While Russia’s role in the deportation of Ukrainian children has been well documented, details have only just begun to emerge of a similar operation in Belarus—details that could expose those involved, including Lukashenko, to war crimes charges.

“I think anyone involved could be charged under the same theories,” said a senior U.S. government official, speaking on background under ground rules set by the Biden administration, noting that the deportation of civilians to Belarus followed a similar “fact pattern” as those to Russia.

The arrival of groups of hundreds of children from eastern Ukraine to Belarus, where they are sent to large recreational camps, has been well documented in the country’s state media, which

hews closely to the government’s line. But rights advocates and foreign governments are only just starting to grapple with what happens to the children from there.

“Information about those camps is really in short supply,” said Wayne Jordash, a human rights lawyer who is assisting the Ukrainian government’s war crimes investigations.

Parents themselves have been some of the best sources of information about the deportations, said Kateryna Rashevska, a Ukrainian human rights lawyer who is investigating Belarus’s role. As swaths of Ukrainian territory were liberated in a counteroffensive last year, stories began to emerge of desperate parents traveling to Russia in search of their children. But those taken to Belarus have come from regions that are still under Russian occupation and beyond the reach of investigators.

Pavel Latushka, Belarus’s former minister of culture-turned-opposition figure, has the most detailed public accounting of deportations.

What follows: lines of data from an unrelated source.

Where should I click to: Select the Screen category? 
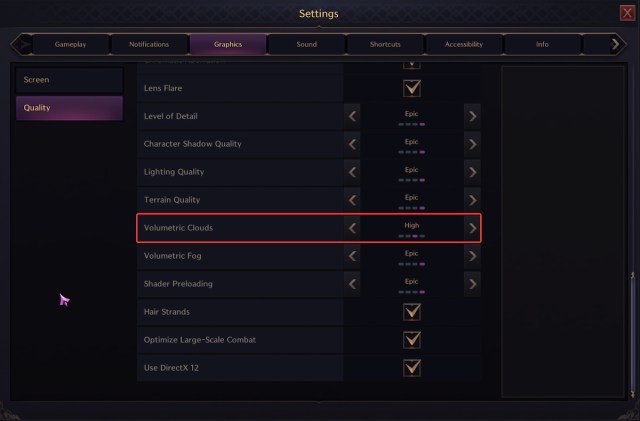coord(69,80)
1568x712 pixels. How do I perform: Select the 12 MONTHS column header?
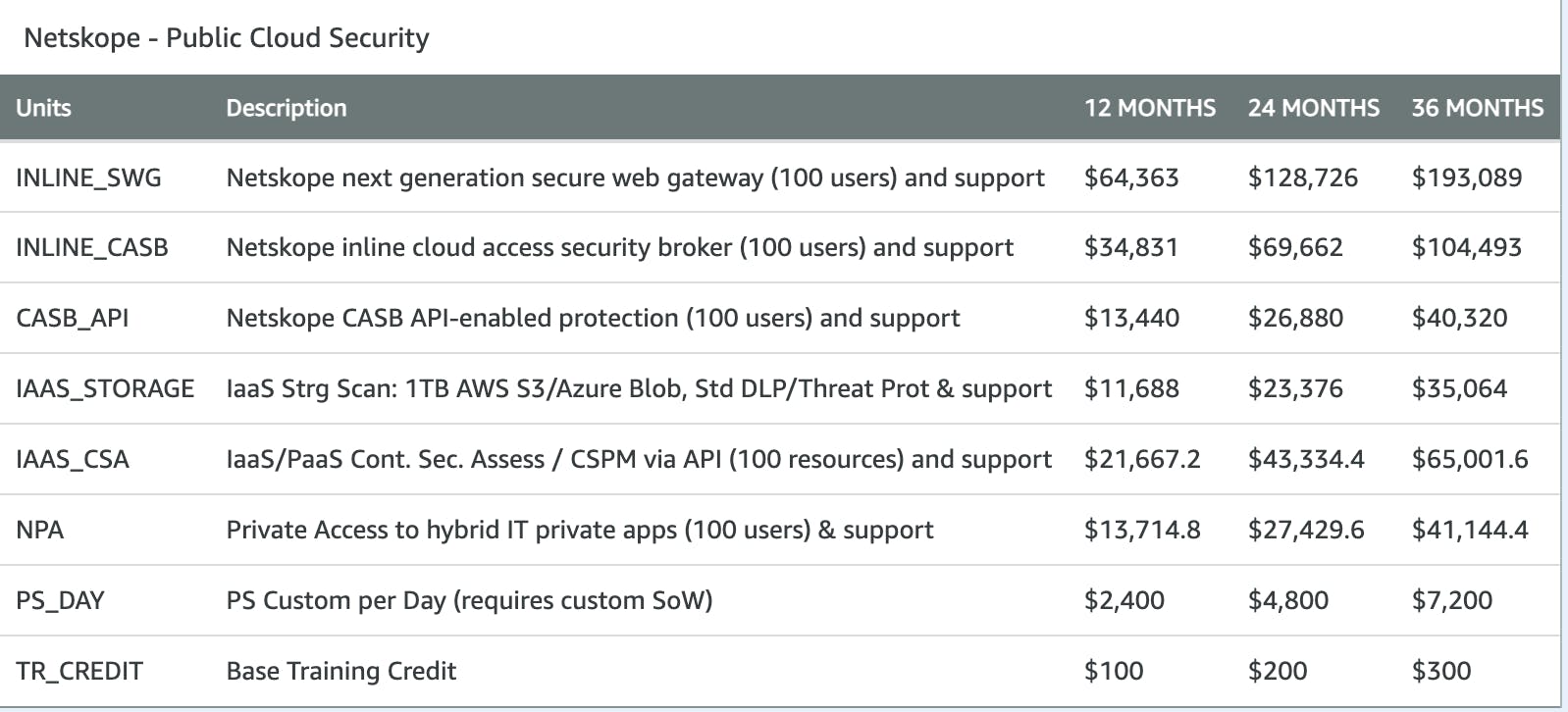point(1149,108)
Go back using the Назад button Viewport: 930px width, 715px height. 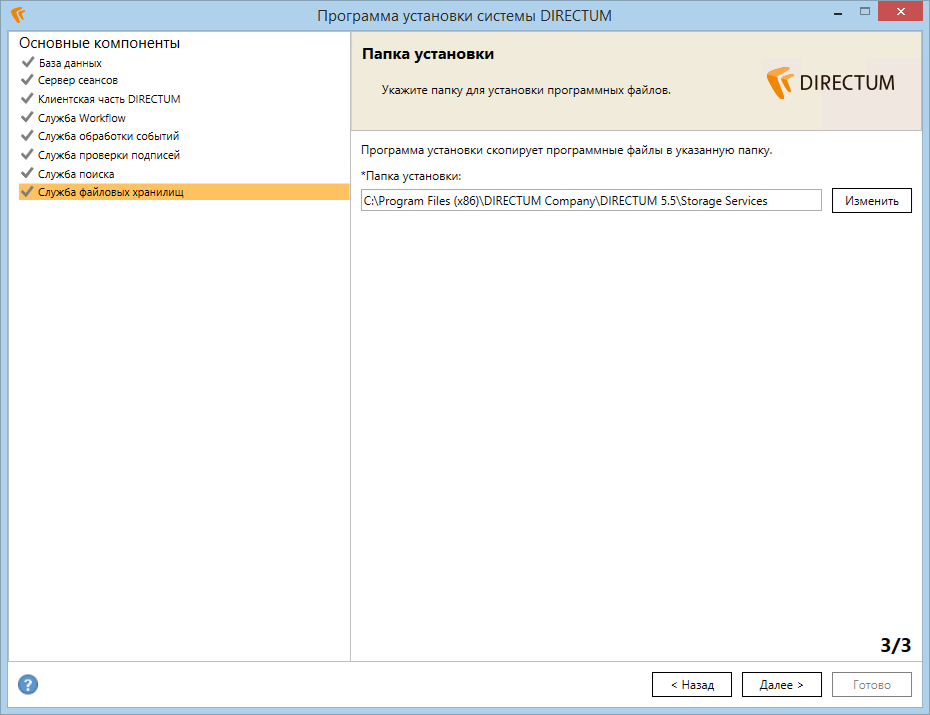pyautogui.click(x=692, y=685)
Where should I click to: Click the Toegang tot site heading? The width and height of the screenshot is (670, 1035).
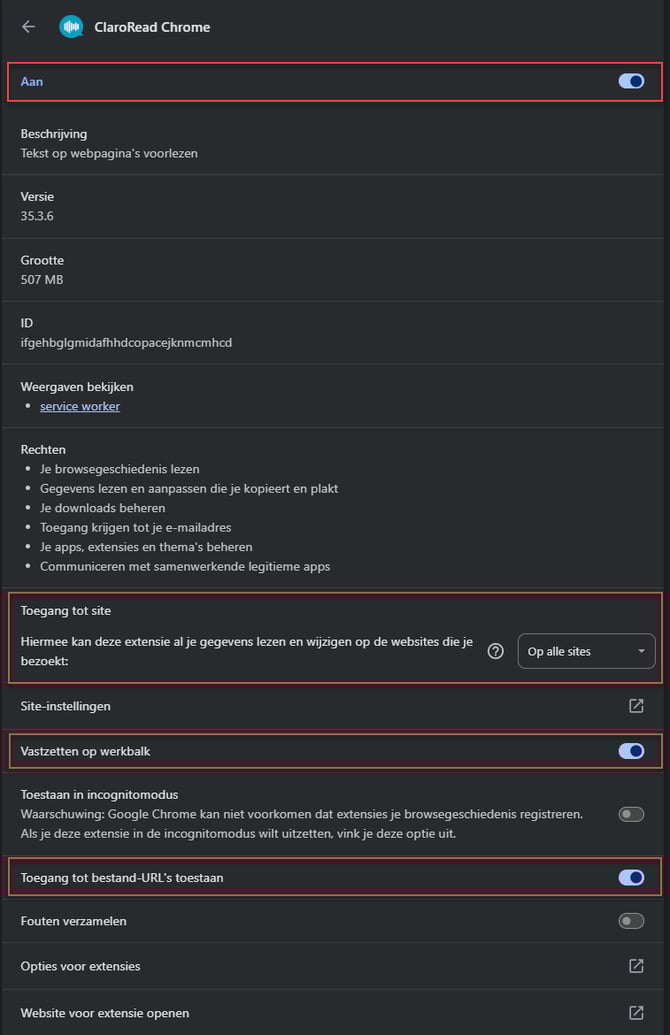pos(73,610)
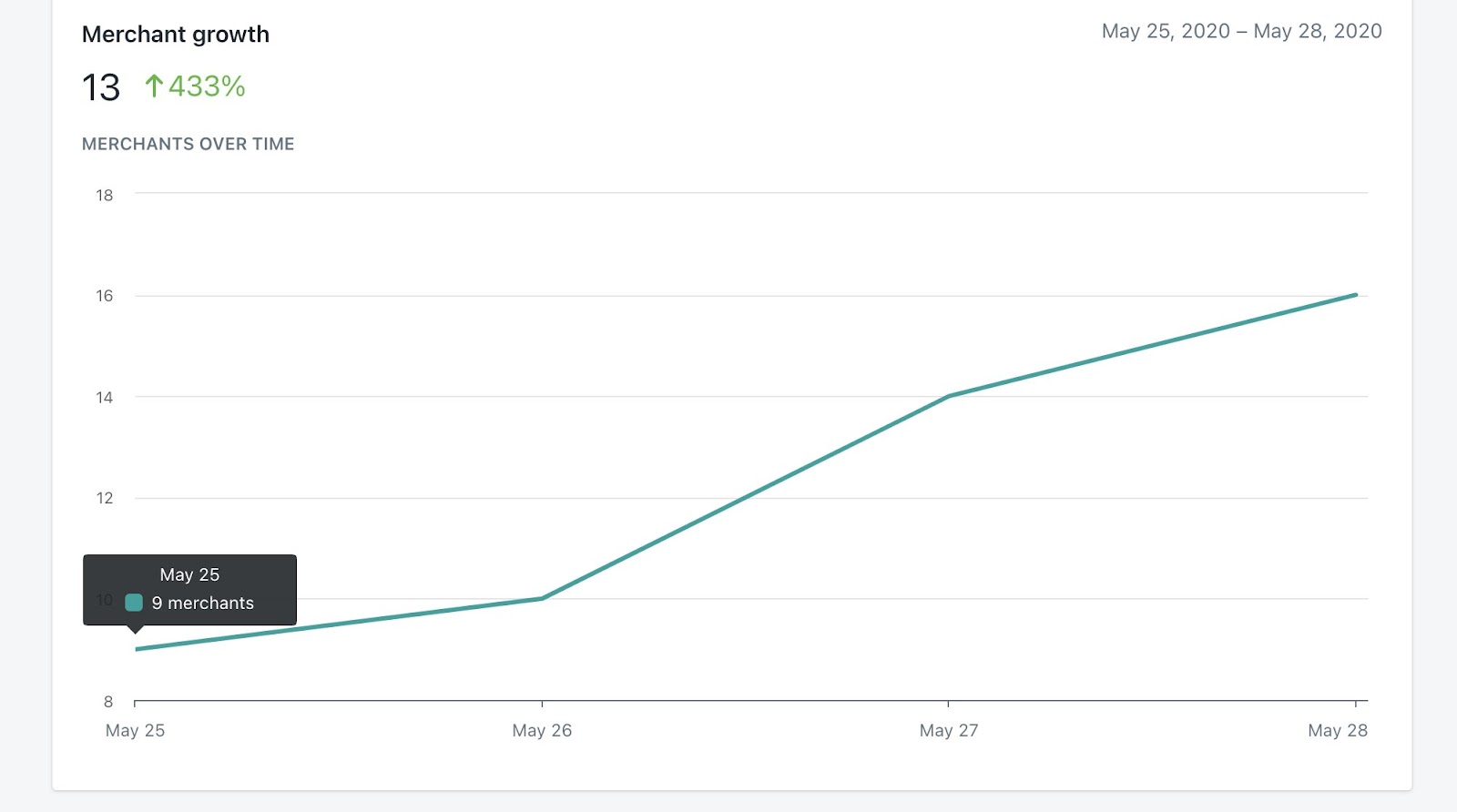Click the 12 y-axis label

click(105, 498)
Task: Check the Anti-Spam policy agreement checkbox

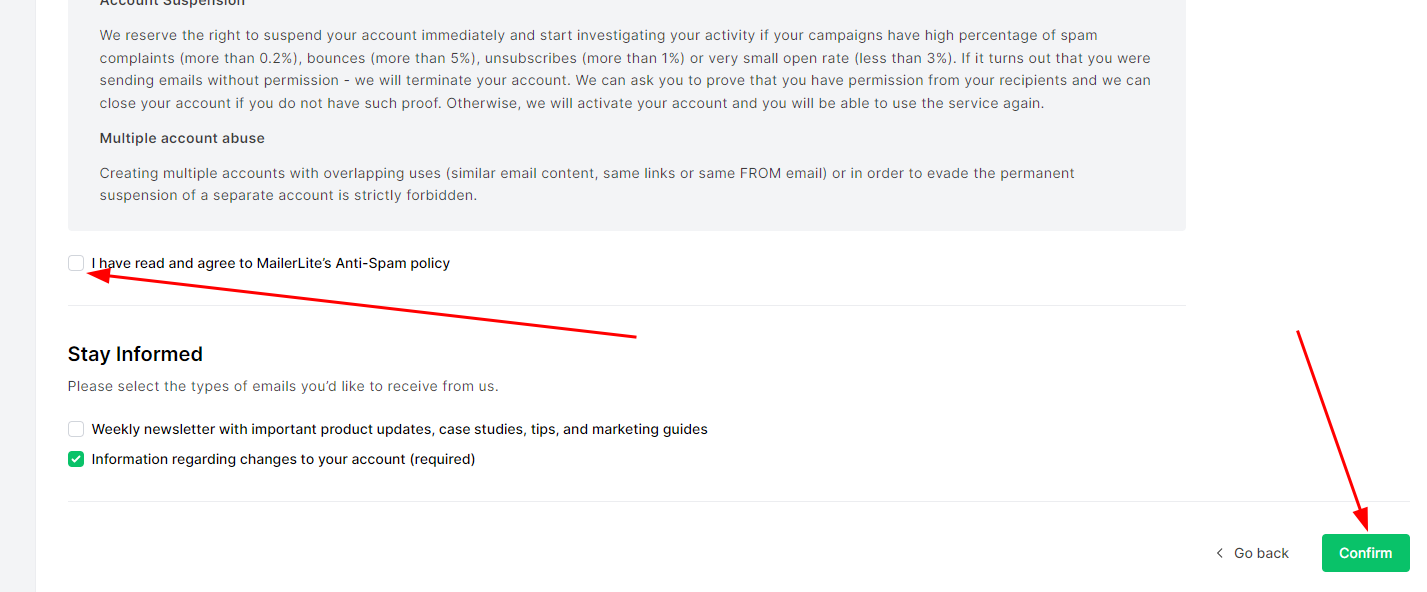Action: coord(76,263)
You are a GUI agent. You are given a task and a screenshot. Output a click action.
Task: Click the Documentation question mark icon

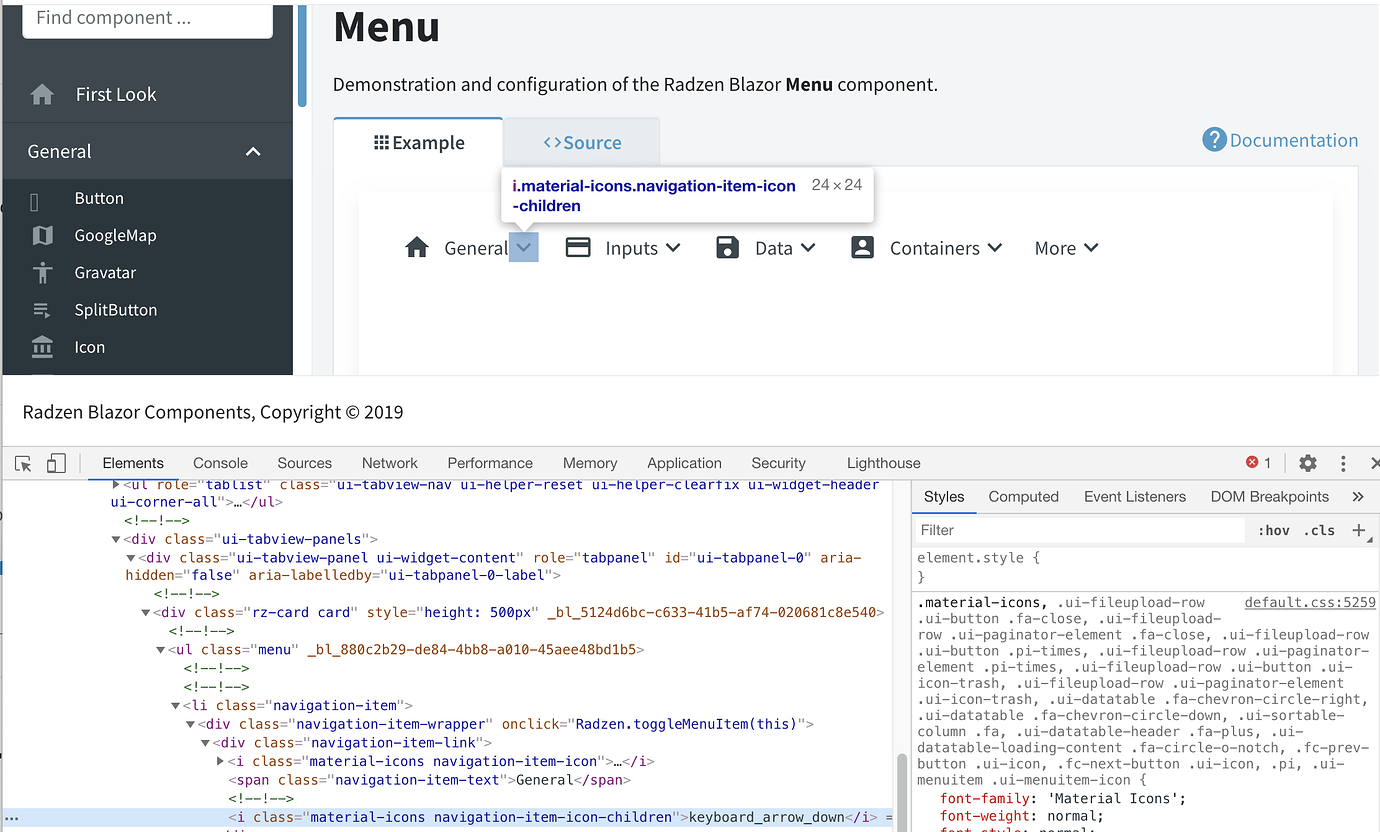(1213, 140)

By tracking posts on social networks, reports in the state media, and from its own sources, his organization, the National Anti-Crisis Management Group, found evidence that at least 2,100 Ukrainian children were taken to Belarus from occupied territories between September 2022 and May of this year. What they found was evidence of “systematically organized, [large] scale war crimes, led by Lukashenko personally and supported by some individuals and so-called NGOs,” he said in an interview.

In June, Latushka handed over a dossier of information about his findings to the International Criminal Court (ICC). A spokesperson for the court declined to comment.

When contacted for comment for this article, the charge d’affaires at the Belarusian Embassy in Washington, D.C., Pavel Shidlovsky, responded with a link to a news article in the Belarusian state media in which Lukashenko dismissed concerns about the deportations as “simply ridiculous” and suggested that Ukrainian children were being trafficked to the West to have their organs harvested. The Belarusian Foreign Ministry did not immediately respond to a request for comment.